4 in 5 Americans Believe Federal Minimum Wage Is Too Low

4 in 5 Americans Believe Federal Minimum Wage Is Too Low

Majority of consumers support increasing starting wages to $15 an hour
A bartender wearing a medical mask

In the middle of a pandemic that has left many Americans struggling to make ends meet, a livable minimum wage would help keep millions of people on their feet.

However, a new survey from global market research firm Ipsos found that most Americans agree that the federal minimum wage is too low. In fact, many respondents felt that the federal minimum wage, which starts at $7.25 an hour, should be raised to at least $15 an hour.

The Ipsos survey asked more than 6,300 Americans what they thought about minimum wage and its impact on people’s lives. Here’s what the research discovered.

80% of Americans support federal minimum wage increase

The Ipsos survey found that 4 in 5 Americans (80%) believe the federal minimum wage is too low, a belief shared across age, education levels, gender, geographic regions, income and race. And two-thirds of respondents said they believe the federal minimum wage should be increased to $15 an hour.

Further, the majority of respondents believe employers have an obligation to the financial well-being of their workforce. In fact, 8 in 10 consumers supported the idea of large employers doing their part to raise the federal minimum wage — an initiative that corporations including Amazon, Target, Best Buy and Costco (who each have minimum wages of $15 or more) have already implemented.

Workers making less than $15 an hour struggle more to afford basic needs

A late December survey from payments company Branch found that 78% of hourly workers reported living paycheck to paycheck amid the pandemic.

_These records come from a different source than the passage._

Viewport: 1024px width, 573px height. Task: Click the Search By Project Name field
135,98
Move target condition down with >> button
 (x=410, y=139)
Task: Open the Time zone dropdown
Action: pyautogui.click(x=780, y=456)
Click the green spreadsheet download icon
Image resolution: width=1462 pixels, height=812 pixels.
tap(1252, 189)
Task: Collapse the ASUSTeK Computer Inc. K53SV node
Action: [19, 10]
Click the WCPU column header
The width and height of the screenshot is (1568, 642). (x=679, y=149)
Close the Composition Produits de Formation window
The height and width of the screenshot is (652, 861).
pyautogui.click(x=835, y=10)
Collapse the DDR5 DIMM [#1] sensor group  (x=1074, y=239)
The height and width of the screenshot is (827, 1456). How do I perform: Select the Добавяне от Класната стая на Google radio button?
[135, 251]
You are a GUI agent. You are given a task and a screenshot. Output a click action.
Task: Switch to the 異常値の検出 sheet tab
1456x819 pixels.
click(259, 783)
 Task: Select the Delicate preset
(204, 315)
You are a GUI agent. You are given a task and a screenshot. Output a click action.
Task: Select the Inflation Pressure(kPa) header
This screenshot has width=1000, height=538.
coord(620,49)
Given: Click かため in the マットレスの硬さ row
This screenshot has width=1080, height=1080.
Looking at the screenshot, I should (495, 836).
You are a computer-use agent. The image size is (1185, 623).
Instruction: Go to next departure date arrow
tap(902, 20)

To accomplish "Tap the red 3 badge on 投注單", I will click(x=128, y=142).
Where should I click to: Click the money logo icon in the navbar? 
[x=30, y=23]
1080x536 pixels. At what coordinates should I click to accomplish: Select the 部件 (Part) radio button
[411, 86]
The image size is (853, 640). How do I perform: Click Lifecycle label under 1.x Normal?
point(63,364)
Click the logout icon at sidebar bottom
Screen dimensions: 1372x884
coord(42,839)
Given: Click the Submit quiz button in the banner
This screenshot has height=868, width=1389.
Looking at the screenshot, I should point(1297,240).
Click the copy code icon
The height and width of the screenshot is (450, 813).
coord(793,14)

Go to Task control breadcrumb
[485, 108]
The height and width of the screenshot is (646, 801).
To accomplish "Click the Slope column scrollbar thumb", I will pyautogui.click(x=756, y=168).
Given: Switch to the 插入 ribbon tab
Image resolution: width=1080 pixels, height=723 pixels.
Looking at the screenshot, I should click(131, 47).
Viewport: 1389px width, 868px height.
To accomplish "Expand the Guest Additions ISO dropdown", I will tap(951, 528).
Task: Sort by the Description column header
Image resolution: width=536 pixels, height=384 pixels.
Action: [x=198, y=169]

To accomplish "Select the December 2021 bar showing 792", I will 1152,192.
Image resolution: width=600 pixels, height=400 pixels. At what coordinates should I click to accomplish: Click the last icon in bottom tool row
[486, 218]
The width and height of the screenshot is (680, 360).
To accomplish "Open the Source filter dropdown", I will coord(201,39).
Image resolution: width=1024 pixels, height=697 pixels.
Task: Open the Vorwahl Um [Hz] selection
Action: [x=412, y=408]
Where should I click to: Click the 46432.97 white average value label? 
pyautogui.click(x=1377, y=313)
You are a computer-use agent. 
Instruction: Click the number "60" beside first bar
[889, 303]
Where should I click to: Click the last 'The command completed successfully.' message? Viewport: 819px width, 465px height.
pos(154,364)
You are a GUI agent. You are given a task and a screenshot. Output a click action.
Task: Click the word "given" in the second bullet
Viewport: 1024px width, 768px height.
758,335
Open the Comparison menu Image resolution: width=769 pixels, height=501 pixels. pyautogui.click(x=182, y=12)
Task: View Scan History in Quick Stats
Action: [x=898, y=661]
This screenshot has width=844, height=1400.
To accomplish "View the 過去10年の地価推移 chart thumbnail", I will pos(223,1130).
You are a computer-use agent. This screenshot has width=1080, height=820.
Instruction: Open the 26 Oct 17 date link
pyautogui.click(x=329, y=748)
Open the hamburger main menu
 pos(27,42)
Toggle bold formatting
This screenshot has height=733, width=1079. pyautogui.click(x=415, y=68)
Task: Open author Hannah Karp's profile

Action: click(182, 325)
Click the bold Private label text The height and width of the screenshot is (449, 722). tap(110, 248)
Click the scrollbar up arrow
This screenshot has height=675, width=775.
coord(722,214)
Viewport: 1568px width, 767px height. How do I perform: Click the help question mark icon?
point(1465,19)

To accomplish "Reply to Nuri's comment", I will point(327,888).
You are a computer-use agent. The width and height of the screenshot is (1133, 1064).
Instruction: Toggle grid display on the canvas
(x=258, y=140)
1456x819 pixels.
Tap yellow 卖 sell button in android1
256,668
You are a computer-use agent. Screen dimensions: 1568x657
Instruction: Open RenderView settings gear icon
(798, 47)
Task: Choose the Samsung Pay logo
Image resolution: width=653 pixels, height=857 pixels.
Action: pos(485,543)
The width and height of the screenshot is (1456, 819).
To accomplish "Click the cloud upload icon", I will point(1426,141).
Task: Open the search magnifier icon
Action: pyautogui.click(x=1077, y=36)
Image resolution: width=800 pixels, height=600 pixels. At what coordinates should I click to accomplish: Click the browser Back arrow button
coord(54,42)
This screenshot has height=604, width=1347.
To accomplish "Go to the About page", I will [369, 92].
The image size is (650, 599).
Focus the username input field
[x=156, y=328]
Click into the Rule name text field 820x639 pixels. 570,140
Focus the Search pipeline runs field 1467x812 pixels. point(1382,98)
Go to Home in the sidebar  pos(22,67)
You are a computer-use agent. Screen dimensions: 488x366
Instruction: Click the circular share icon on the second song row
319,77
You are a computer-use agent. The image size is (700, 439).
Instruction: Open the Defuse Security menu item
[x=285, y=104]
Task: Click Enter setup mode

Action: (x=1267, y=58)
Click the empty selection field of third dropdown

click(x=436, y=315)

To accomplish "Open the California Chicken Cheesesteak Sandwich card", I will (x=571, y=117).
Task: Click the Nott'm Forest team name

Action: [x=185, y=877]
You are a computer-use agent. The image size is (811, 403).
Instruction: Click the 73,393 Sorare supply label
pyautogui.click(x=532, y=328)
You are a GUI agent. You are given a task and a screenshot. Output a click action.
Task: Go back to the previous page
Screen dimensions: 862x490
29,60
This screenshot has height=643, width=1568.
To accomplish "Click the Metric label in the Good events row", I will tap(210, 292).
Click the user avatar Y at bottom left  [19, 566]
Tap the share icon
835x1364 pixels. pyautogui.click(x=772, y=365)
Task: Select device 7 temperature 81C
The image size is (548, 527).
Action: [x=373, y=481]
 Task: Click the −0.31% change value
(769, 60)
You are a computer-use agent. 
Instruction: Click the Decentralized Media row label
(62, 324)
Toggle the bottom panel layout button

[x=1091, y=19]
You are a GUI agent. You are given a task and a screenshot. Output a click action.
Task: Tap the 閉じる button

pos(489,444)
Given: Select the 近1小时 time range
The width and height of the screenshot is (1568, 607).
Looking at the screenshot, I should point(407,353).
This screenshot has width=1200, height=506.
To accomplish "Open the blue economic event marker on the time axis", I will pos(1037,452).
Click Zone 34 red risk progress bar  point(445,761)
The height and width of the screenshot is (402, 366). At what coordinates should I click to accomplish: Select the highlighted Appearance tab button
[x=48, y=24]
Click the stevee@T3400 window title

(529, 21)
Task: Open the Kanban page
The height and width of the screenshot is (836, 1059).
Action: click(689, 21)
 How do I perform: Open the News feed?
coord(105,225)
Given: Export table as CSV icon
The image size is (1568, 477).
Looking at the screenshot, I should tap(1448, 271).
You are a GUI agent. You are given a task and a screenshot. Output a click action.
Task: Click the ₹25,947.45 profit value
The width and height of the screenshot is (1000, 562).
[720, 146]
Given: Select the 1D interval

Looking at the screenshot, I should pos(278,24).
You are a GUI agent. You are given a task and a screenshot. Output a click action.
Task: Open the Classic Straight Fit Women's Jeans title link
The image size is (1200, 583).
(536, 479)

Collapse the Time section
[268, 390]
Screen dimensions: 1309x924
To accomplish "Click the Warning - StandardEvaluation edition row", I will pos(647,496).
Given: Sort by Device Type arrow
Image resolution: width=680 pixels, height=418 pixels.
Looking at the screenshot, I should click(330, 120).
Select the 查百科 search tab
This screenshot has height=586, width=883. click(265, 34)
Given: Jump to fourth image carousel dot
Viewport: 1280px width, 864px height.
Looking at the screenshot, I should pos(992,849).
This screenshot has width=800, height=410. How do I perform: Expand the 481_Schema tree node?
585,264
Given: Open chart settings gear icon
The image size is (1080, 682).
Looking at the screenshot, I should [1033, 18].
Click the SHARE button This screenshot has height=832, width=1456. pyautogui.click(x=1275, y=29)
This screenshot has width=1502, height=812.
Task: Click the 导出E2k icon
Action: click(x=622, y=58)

Relatedly, the Ipsos survey found that 37% of hourly, temporary or seasonal employees make less than $15 an hour.

Compared to hourly employees making $15 or more an hour, these workers were much less likely to be able to:

  • Go to the doctor when needed
  • Buy groceries once a week (compounded by U.S. grocery prices being on the rise)
  • Afford to make a car payment on time

Additionally, those making less reported more difficulty allocating funds towards financial obligations, like debt and savings accounts.

With a rise in inflation rates predicted in the months ahead, hourly employees making less than $15 an hour may continue to face heavier financial burdens due to an increase in prices for necessary goods and products.

Raising the federal minimum wage to at least $15, however, could provide some much-needed relief for these workers.

Methodology: In collaboration with Amazon, Ipsos conducted a study on 6,354 Americans between Jan. 28 and Feb. 8, 2021, using KnowledgePanel. The data was weighted to adjust for the demographic benchmarks from the U.S. Census Bureau’s 2019 American Community Survey.